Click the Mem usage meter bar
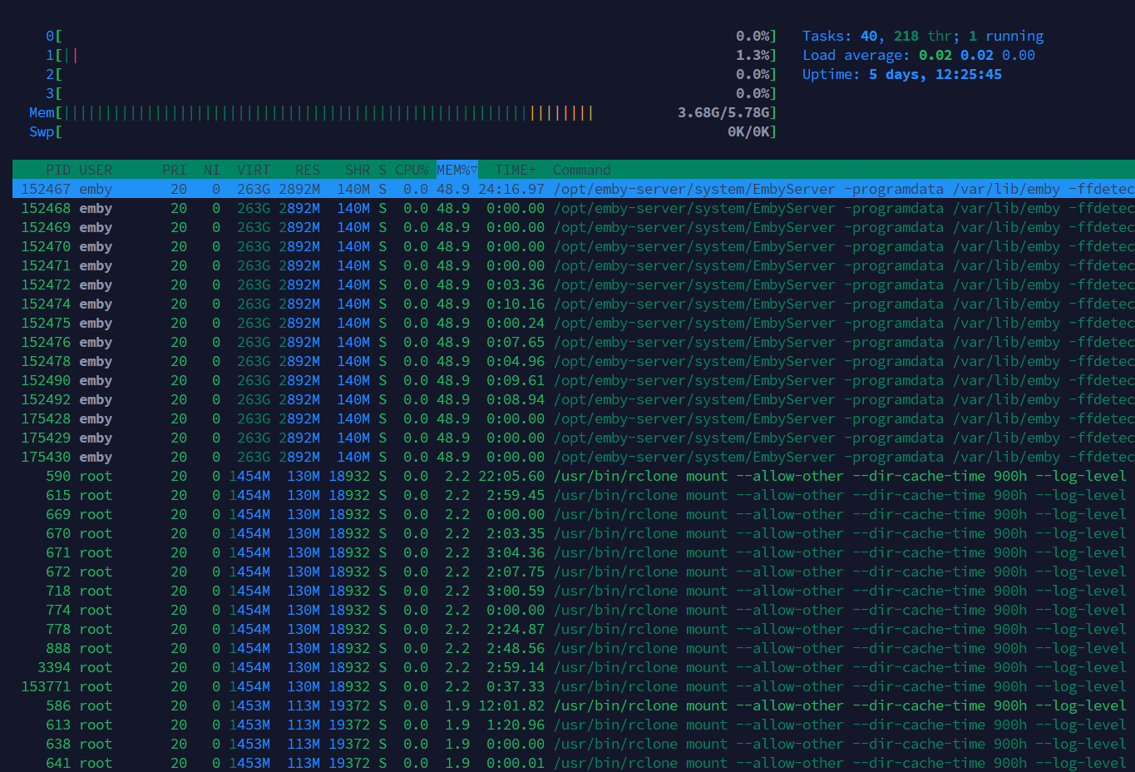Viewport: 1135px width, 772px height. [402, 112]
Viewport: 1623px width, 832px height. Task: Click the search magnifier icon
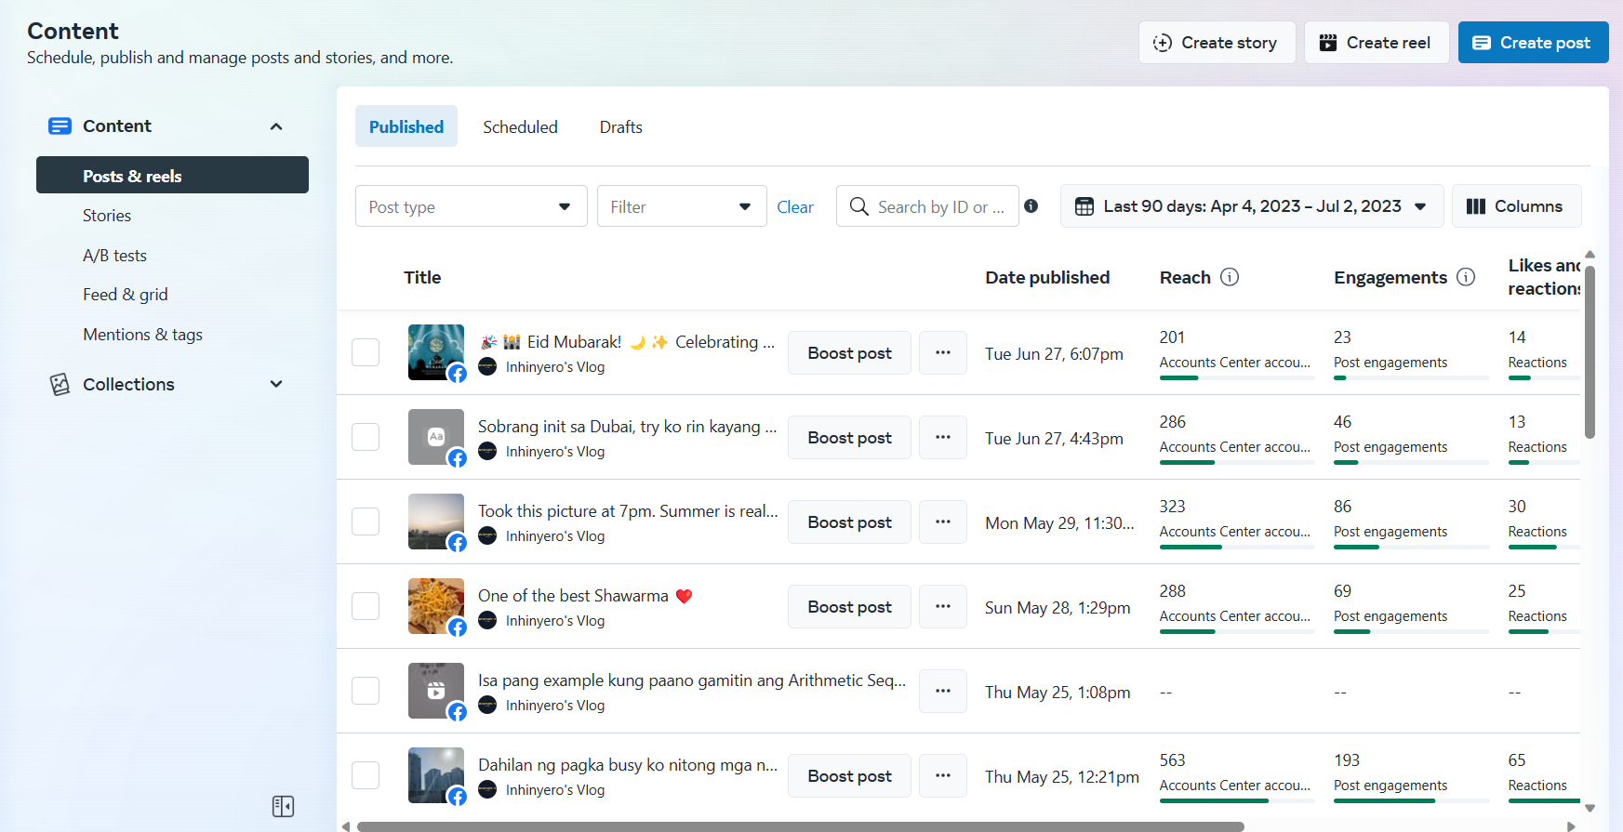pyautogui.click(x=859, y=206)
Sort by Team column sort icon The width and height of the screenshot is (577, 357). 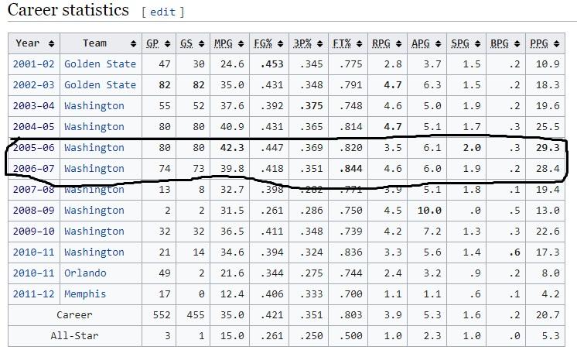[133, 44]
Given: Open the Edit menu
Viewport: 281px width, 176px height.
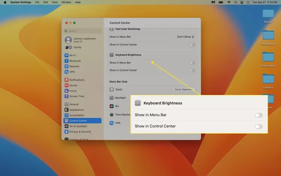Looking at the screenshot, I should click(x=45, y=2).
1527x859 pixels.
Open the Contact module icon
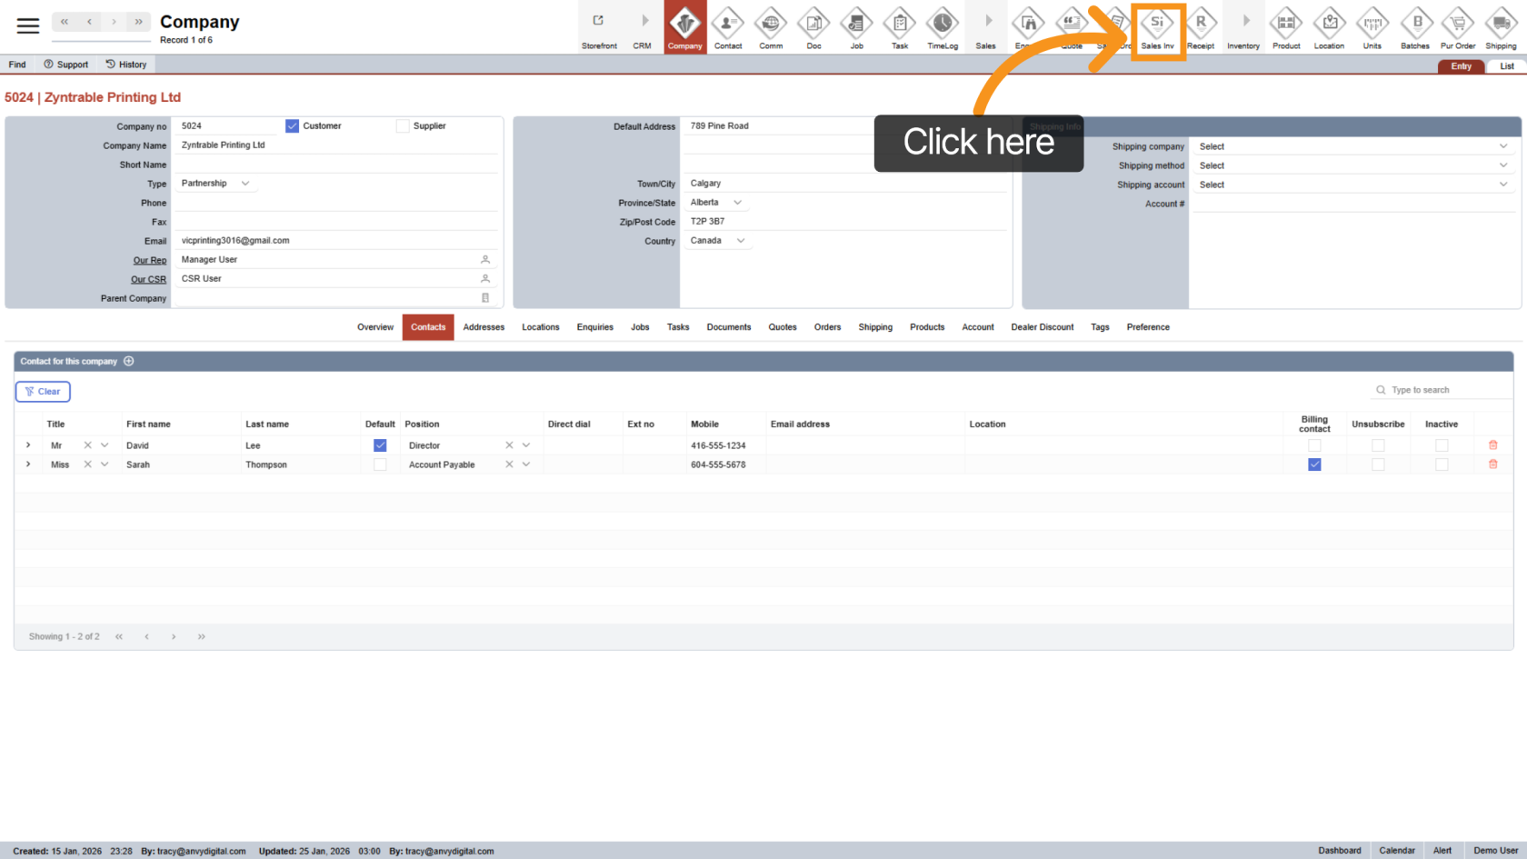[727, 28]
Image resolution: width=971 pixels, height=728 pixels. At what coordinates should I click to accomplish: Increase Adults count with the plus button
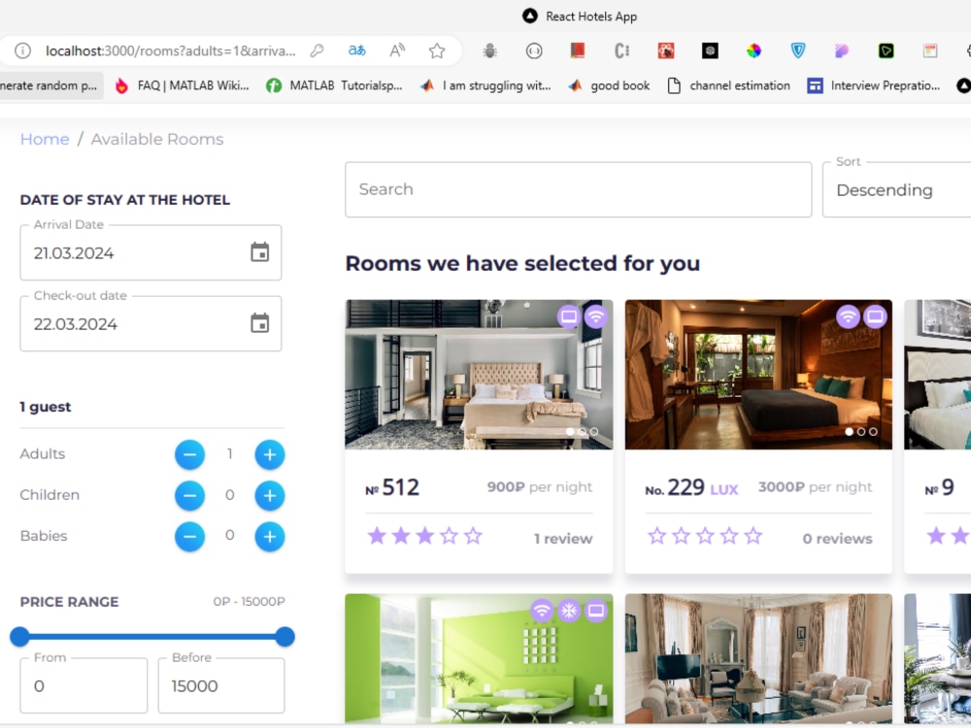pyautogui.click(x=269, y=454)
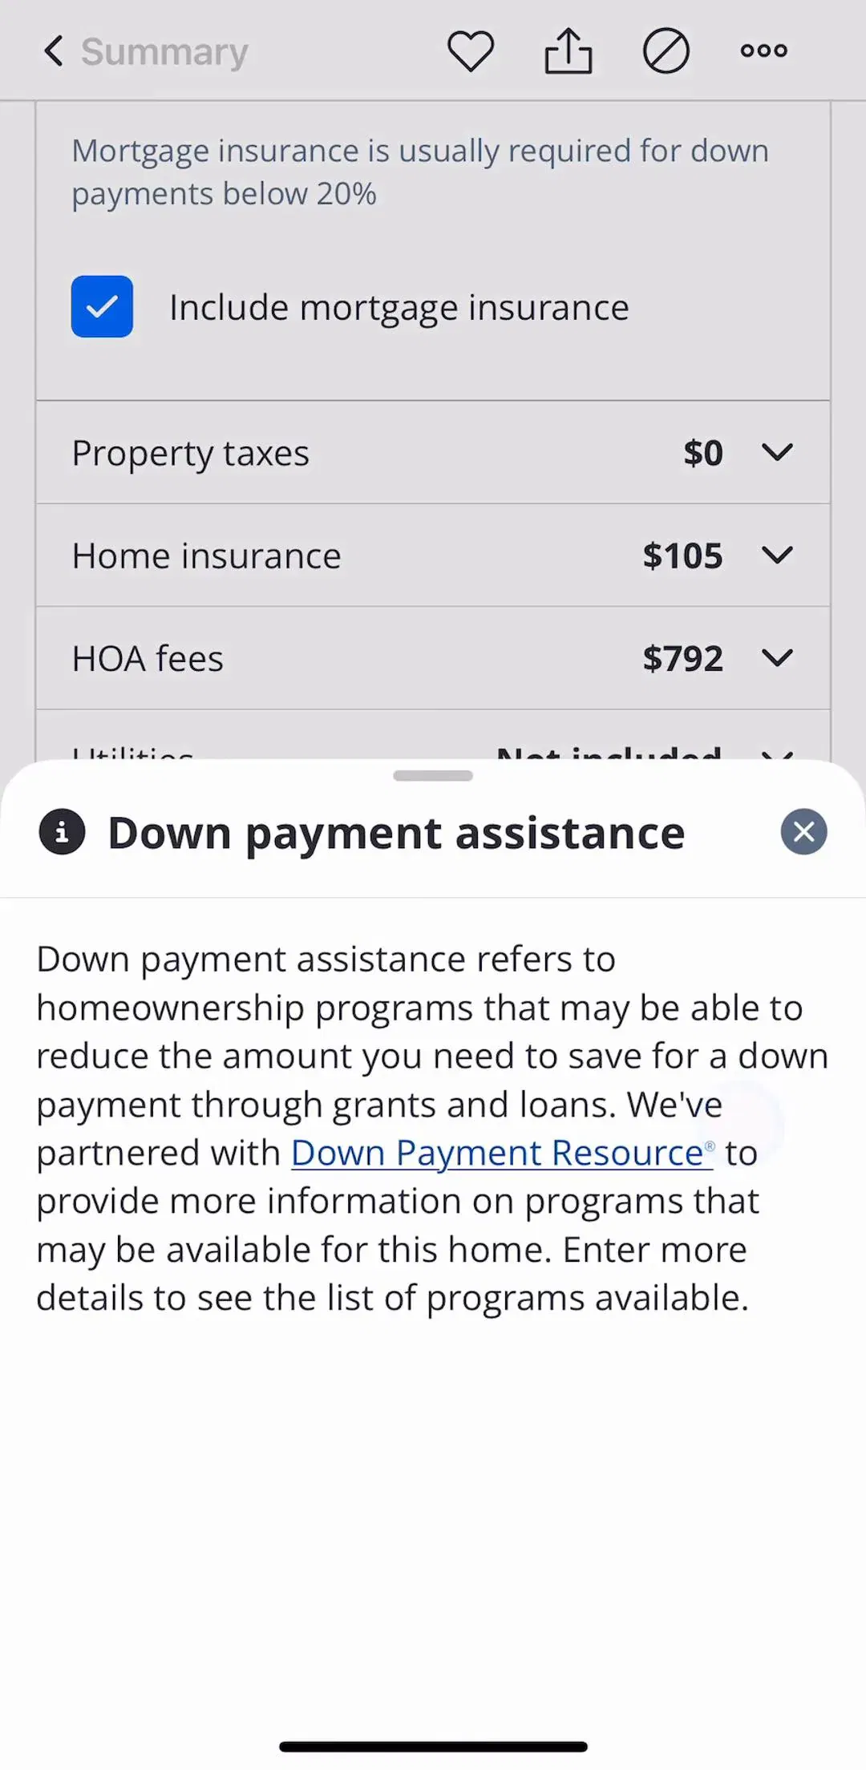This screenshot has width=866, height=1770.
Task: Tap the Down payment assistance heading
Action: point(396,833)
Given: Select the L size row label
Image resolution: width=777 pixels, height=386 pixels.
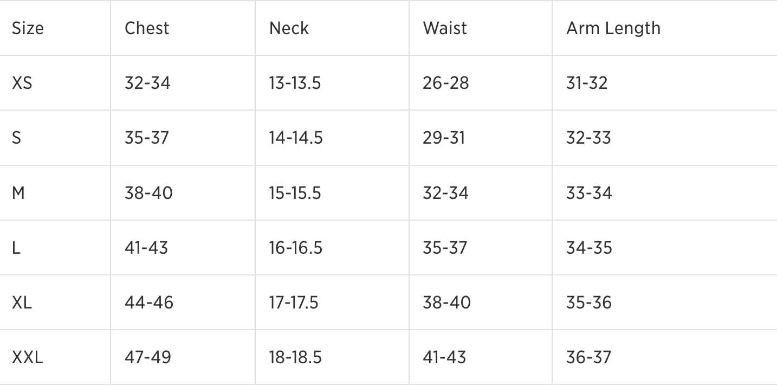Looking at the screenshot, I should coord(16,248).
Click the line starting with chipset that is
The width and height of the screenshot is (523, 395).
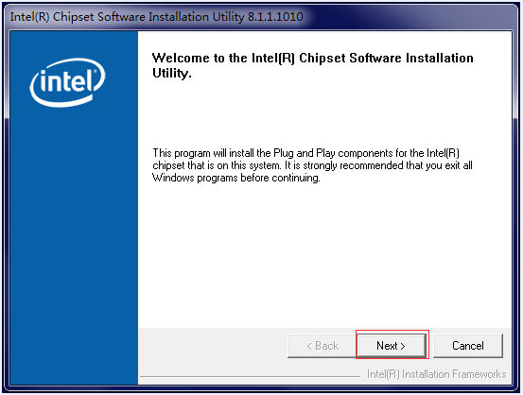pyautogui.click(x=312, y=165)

• • • •

### Task directions
Pictures are not part of the answer. Restate word for word the lines from the one with "1527x859 pixels." through the last line of the records.

### Output for this task
1527x859 pixels.
Open the Contact module icon
[727, 28]
Image resolution: width=971 pixels, height=728 pixels. At what coordinates should I click to accomplish: Increase Adults count with the plus button
pyautogui.click(x=269, y=454)
This screenshot has width=866, height=1770.
Task: Tap the Down payment assistance heading
Action: point(396,833)
Given: Select the L size row label
Image resolution: width=777 pixels, height=386 pixels.
Looking at the screenshot, I should coord(16,248).
Click the line starting with chipset that is
The width and height of the screenshot is (523, 395).
pyautogui.click(x=312, y=165)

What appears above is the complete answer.